When designing circuits, I often need two resistors to have a certain ratio, but resistors only come in discrete values. This program finds a pair of standard values that closely approximate the target ratio.
The 3 most common series of standard resistors are E12, E24, and E48.
E12:
1.0, 1.2, 1.5, 1.8, 2.2, 2.7, 3.3, 3.9, 4.7, 5.6, 6.8, 8.2
E24:
1.0, 1.1, 1.2, 1.3, 1.5, 1.6, 1.8, 2.0, 2.2, 2.4, 2.7, 3.0,
3.3, 3.6, 3.9, 4.3, 4.7, 5.1, 5.6, 6.2, 6.8, 7.5, 8.2, 9.1
E48:
1.00, 1.05, 1.10, 1.15, 1.21, 1.27,
1.33, 1.40, 1.47, 1.54, 1.62, 1.69,
1.78, 1.87, 1.96, 2.05, 2.15, 2.26,
2.37, 2.49, 2.61, 2.74, 2.87, 3.01,
3.16, 3.32, 3.48, 3.65, 3.83, 4.02,
4.22, 4.42, 4.64, 4.87, 5.11, 5.36,
5.62, 5.90, 6.19, 6.49, 6.81, 7.15,
7.50, 7.87, 8.25, 8.66, 9.09, 9.53
This program will find 3 possible combinations of resistors: a pair where both R1 and R2 are taken from E12, a pair where they may be from E12 or E24, and a pair where they may be from any series. This is because E48 is not as common as E12 or E24.
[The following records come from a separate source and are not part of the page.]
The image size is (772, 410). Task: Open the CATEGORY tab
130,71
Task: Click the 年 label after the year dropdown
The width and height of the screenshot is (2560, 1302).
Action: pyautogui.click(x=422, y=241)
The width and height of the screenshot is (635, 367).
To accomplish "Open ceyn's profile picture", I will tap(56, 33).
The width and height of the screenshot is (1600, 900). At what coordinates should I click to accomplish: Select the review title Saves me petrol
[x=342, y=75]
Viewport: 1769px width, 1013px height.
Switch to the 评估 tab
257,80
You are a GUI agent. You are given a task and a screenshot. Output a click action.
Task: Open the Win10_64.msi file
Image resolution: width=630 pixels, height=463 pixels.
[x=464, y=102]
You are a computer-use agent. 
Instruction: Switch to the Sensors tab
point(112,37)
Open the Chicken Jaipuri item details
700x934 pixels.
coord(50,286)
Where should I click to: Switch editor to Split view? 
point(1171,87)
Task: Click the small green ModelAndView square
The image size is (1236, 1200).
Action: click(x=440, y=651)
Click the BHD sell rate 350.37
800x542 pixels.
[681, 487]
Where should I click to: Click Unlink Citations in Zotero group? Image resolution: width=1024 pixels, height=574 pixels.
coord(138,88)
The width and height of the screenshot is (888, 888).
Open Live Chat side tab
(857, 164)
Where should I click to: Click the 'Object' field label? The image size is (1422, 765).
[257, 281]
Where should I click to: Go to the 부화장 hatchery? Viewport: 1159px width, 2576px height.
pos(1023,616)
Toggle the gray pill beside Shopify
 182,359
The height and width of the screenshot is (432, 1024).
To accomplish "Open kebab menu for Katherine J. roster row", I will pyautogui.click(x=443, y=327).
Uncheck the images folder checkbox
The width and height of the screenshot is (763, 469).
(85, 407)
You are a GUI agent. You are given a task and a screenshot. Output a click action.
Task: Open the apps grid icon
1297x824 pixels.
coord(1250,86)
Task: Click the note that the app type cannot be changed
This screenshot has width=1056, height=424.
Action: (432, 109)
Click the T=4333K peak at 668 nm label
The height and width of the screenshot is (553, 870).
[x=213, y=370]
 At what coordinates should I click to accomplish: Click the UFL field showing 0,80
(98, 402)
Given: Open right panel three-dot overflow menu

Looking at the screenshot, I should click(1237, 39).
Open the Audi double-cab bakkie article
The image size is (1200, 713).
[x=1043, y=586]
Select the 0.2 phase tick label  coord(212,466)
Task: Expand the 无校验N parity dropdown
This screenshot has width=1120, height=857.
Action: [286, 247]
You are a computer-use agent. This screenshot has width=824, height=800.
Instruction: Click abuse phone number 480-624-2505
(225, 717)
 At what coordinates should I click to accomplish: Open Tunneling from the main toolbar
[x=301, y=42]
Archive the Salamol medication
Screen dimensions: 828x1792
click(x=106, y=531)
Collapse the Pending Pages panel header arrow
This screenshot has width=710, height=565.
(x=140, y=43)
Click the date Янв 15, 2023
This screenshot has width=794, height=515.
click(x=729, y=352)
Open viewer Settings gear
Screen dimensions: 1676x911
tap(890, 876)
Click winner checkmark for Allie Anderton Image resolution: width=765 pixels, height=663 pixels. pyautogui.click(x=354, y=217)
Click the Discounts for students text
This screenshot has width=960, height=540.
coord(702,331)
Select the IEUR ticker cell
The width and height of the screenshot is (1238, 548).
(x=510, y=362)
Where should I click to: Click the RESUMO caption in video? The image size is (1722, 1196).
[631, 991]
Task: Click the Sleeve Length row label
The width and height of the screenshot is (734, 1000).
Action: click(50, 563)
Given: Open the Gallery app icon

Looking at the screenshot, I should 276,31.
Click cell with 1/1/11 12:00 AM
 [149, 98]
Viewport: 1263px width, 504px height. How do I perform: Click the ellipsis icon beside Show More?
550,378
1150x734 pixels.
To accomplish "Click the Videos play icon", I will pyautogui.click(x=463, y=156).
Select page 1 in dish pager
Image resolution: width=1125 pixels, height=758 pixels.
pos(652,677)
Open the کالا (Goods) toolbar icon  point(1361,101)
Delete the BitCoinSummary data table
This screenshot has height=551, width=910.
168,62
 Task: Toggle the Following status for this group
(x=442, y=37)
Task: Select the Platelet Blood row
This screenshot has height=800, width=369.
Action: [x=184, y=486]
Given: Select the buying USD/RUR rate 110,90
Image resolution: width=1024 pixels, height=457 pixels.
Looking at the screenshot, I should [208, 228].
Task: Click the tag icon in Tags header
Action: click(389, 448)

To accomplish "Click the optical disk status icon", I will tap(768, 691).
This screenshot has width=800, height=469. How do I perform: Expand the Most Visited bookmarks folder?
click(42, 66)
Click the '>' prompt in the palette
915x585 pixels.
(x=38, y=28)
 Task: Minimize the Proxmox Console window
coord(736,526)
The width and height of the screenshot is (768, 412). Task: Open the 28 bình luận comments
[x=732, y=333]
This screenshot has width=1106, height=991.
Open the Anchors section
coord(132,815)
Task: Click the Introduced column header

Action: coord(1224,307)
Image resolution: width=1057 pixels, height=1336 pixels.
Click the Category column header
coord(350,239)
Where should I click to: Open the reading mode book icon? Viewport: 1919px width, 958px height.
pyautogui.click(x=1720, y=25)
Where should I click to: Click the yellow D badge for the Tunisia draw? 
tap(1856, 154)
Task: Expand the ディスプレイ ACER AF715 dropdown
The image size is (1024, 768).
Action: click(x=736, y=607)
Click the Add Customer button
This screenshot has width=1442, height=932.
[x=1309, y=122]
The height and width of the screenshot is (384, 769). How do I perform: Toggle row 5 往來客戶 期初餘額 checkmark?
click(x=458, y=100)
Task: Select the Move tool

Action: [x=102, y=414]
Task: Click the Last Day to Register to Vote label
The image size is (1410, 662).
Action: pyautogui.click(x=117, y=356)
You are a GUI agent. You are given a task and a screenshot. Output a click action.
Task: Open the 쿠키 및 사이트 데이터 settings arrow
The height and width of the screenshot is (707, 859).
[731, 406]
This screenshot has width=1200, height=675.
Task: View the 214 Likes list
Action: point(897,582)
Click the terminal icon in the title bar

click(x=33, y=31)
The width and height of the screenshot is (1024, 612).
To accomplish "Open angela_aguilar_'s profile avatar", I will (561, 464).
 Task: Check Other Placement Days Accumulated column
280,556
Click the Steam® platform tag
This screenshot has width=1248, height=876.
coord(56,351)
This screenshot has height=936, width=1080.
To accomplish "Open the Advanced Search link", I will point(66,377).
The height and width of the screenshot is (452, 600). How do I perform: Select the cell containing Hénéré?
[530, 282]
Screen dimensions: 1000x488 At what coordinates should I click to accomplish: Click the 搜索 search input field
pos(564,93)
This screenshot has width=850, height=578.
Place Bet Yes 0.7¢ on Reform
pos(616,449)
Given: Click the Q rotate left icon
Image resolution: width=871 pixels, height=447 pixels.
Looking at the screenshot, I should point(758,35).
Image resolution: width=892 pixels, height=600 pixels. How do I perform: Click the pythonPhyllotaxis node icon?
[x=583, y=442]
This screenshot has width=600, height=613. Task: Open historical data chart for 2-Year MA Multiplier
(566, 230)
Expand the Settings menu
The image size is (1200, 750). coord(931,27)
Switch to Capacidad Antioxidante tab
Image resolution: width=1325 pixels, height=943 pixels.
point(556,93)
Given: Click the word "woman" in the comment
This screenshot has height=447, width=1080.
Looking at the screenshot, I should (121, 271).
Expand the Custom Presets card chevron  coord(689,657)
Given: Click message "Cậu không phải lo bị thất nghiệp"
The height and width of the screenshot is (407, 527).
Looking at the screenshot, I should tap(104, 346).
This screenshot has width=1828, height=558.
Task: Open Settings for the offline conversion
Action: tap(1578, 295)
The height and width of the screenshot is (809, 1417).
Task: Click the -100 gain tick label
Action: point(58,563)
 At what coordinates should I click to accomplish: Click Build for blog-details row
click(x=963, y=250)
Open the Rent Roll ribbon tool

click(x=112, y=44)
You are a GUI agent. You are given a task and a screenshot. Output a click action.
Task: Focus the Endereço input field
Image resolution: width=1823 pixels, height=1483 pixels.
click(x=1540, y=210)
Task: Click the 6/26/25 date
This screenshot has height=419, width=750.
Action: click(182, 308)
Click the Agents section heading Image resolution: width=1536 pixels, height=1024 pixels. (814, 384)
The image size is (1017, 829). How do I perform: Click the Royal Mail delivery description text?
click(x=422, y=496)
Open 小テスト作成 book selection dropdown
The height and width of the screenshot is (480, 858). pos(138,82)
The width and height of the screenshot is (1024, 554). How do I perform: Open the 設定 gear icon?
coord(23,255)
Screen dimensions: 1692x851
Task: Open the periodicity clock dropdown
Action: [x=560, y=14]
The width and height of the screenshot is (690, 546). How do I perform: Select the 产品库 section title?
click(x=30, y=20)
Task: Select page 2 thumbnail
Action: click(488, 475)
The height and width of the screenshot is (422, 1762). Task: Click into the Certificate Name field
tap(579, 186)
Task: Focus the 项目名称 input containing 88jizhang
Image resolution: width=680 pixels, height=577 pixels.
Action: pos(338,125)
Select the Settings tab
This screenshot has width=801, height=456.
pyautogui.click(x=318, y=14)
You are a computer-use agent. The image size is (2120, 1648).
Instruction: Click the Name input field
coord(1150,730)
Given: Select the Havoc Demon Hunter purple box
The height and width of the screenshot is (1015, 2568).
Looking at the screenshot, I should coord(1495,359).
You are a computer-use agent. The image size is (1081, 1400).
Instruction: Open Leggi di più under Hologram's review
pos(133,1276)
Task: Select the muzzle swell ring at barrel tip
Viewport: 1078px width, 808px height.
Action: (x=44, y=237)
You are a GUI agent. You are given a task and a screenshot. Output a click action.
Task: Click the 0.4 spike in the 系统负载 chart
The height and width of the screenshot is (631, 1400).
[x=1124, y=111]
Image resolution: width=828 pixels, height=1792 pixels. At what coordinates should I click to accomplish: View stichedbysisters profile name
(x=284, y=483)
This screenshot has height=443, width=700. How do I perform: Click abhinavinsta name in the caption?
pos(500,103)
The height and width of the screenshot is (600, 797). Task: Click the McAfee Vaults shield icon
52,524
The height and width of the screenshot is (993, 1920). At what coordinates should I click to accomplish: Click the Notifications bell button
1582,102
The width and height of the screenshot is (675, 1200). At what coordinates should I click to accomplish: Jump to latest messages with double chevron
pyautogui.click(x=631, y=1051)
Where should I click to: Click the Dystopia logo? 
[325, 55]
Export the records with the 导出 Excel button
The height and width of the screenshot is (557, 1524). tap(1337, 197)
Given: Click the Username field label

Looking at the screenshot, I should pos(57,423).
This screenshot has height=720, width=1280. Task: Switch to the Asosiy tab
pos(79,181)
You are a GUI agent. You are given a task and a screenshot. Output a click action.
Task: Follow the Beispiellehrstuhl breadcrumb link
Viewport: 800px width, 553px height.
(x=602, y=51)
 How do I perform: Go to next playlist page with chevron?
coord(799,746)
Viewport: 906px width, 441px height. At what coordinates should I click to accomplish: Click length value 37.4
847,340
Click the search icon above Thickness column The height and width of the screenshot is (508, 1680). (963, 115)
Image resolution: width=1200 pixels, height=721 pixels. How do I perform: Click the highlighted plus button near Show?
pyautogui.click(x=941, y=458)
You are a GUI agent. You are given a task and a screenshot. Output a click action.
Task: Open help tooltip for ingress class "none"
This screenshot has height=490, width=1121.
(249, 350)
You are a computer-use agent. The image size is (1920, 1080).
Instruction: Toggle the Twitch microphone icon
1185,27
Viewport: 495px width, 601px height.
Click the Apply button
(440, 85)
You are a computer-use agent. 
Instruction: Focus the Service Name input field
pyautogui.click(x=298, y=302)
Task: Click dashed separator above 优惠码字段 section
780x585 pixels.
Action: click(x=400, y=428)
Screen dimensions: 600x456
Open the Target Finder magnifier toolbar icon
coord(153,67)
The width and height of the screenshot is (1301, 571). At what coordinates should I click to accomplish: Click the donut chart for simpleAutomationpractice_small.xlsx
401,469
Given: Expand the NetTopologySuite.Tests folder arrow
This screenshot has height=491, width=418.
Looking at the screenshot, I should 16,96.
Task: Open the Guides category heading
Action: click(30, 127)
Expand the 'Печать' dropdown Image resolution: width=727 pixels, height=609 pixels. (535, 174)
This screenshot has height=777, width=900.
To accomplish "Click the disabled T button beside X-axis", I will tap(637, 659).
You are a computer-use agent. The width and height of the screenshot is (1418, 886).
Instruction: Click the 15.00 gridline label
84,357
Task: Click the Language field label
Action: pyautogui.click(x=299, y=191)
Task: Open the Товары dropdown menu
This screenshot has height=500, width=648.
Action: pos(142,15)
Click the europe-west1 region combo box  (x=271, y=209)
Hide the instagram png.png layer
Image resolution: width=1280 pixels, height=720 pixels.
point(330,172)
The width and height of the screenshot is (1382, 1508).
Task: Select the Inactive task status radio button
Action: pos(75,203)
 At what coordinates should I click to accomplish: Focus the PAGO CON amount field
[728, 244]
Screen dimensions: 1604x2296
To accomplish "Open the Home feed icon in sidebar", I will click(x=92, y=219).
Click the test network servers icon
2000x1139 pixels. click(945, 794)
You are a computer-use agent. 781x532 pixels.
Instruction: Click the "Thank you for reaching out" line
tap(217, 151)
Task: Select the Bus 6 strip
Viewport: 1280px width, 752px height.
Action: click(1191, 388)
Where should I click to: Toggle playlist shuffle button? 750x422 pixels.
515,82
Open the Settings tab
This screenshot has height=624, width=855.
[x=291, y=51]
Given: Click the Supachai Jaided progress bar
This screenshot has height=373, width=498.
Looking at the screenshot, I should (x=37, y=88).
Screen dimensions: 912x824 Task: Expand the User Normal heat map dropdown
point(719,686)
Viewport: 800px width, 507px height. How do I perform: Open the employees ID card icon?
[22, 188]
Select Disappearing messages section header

It runs in O(n^2) time where n is the number of values in the series (not very efficient, but the data sets are so tiny so who cares).
to build do: make
to clean do: make clean
to install do: make install
to uninstall do: make uninstall
to run do:
make run- input any positive number
possible output.
./resistor_value_finder.out
Resistor Value Calculator
Please input the target ratio R1/R2:
4.11
[E12] 33/8.2 (4.02439)
[E24] 16/3.9 (4.10256)
[E48] 15/3.65 (4.10959)
each series gives a better and better approximation of the target ratio 4.11. The most accurate resistor combination would be a 15k and 3.65k resistor.
Note: if its installed you can also do resistor_value_finder in any directory to run.